Los vecinos de habitación y terraza eran una pareja de viejecillos entrañables que mi abuelo llamaba "los enamorados". Porque del otro lado de la mampara de cristal que nos separaba, se les oía hablar con dulzura y se sentían sus arrumacos y carantoñas. Si querías poner al abuelo de mala leche y despertar su genio ya aletargado y entumecido, bastaba con decirle que les llamaba "los enamorados" por pura envidia. Y creo que era cierto, aunque él se justificaba explicando que les tenía mucho aprecio, que eran sus mejores amigos, que siempre estaban pendientes de él; pero que no soportaba tantos mimos y besuqueos. Que era imposible que, después de tantos años, se amaran así. Un amor idílico, inverosímil. ¡Sí, era eso: el viejo gruñón se moría de envidia y de celos!

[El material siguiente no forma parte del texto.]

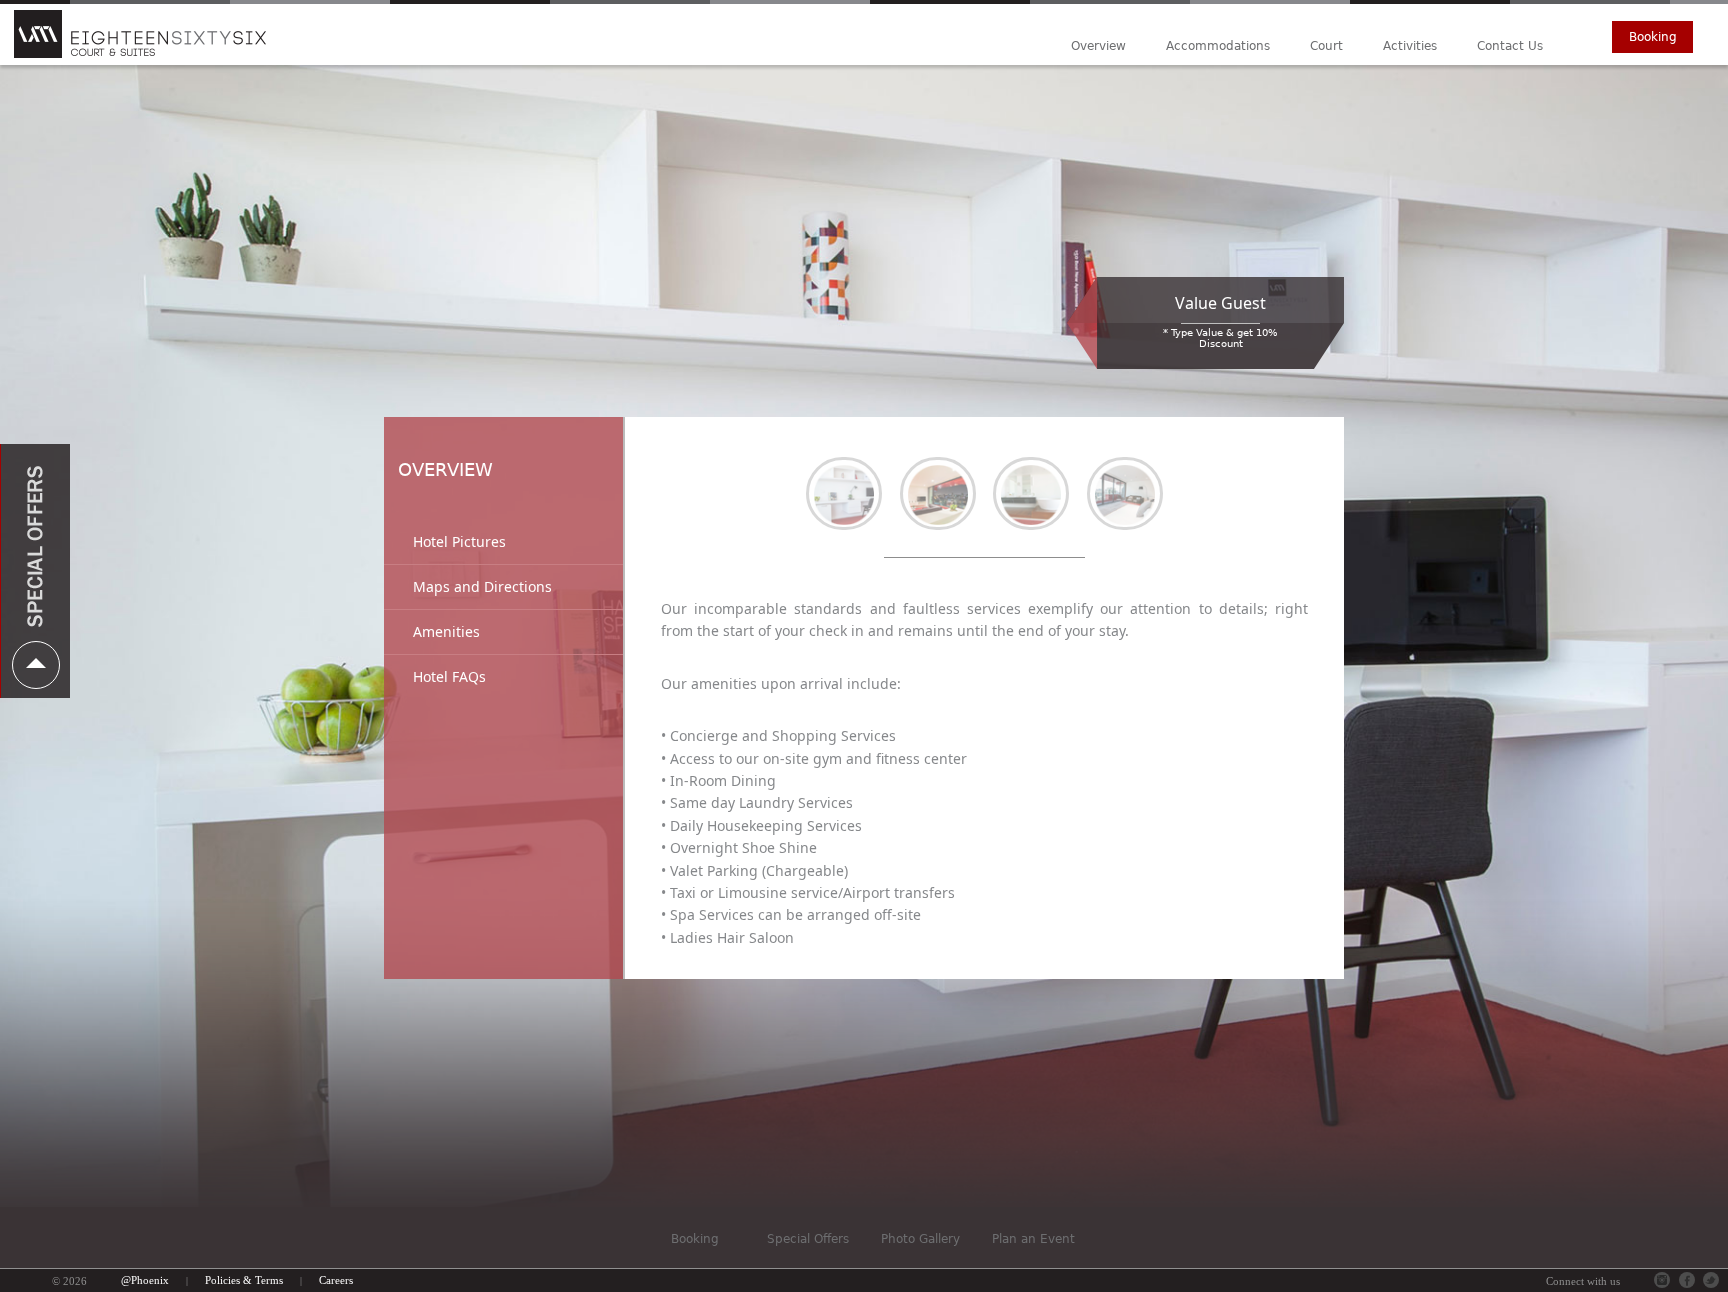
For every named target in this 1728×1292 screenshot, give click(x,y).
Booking (1653, 37)
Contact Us (1510, 46)
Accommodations (1218, 46)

Cuando ya me cansaba de su silencio, pegaba la hebra con ellos. Charla que siempre comenzaba alabando, a su manera, al abuelo: lo que tiene de cascarrabias, lo tiene de bueno. Para añadir que me despreocupara totalmente de él, que ya se ocupaban ellos. Después me contaban –siempre hablaba la mujer– cualquier recuerdo de su vida. Tardes y tardes de recuerdos, de evocaciones íntimas. Como si el desahucio decretado por el tiempo atacara la memoria y hubiera que vaciarla con urgencia: los muebles, las ropas, la vajilla, las cartas y los libros.
Una de aquellas tardes azules de sol y confidencias, me confesó que en toda su vida sólo había regañado una vez con su marido. Una única discusión para toda una vida. Y un único reproche por una promesa incumplida: siendo jóvenes, le había prometido llevarla de viaje a París. Pero después, entre unas circunstancias y otras –los hijos, la falta de dinero, los achaques y los miedos– el viaje se fue aplazando y aplazando hasta dejarlo convertido en un sueño. Pero nunca se lo tomó a mal. Hay anhelos que al cumplirse se desmoronan y se deshacen igual que el hielo.
La discusión se produjo no hace muchos años. Casi recientemente. Unos meses antes de mudarse a la residencia, cuando hacían las maletas y daban la última vuelta y el último adiós a su casa. En la familia, el control económico lo llevaba ella. Cada día, entregaba a su marido un dinerillo para sus gastos: el café, la partida, un chato de vino, unos caramelos. Así, a lo largo de cincuenta años. Sin embargo, cuando revisaba la casa para su traslado a la residencia, encontró en el recoveco de un armario una caja de zapatos repleta de billetes. Y la mujer, que jamás había desconfiado de su marido, se sintió al ver aquello decepcionada y confundida. Cuando le enseñó la caja y le pidió explicaciones, el hombre entró en cólera como si con el hallazgo le hubieran desnudado arrancándole la piel a tiras. Un ataque de ira al ser despojado de su secreto, lo que le convertía irremediablemente en culpable.
En la siguiente ocasión que visité a mi abuelo, el hombre enamorado había muerto. Empezó a encontrase mal y, tras varios días decaído y meditabundo, se durmió y ya no volvió a despertarse.
Cuando le registraron su ropa para sacar su cartera, en el bolsillo de su abrigo le hallaron un papel que decía: El dinero de la caja, amor mío, era el ahorro diario porque no tomaba café ni echaba la partida ni comía caramelos. Ese dinero, mi amor, era para llevarte a París, o quizás mucho más lejos. No te demores, estaré esperándote en el andén de los sueños.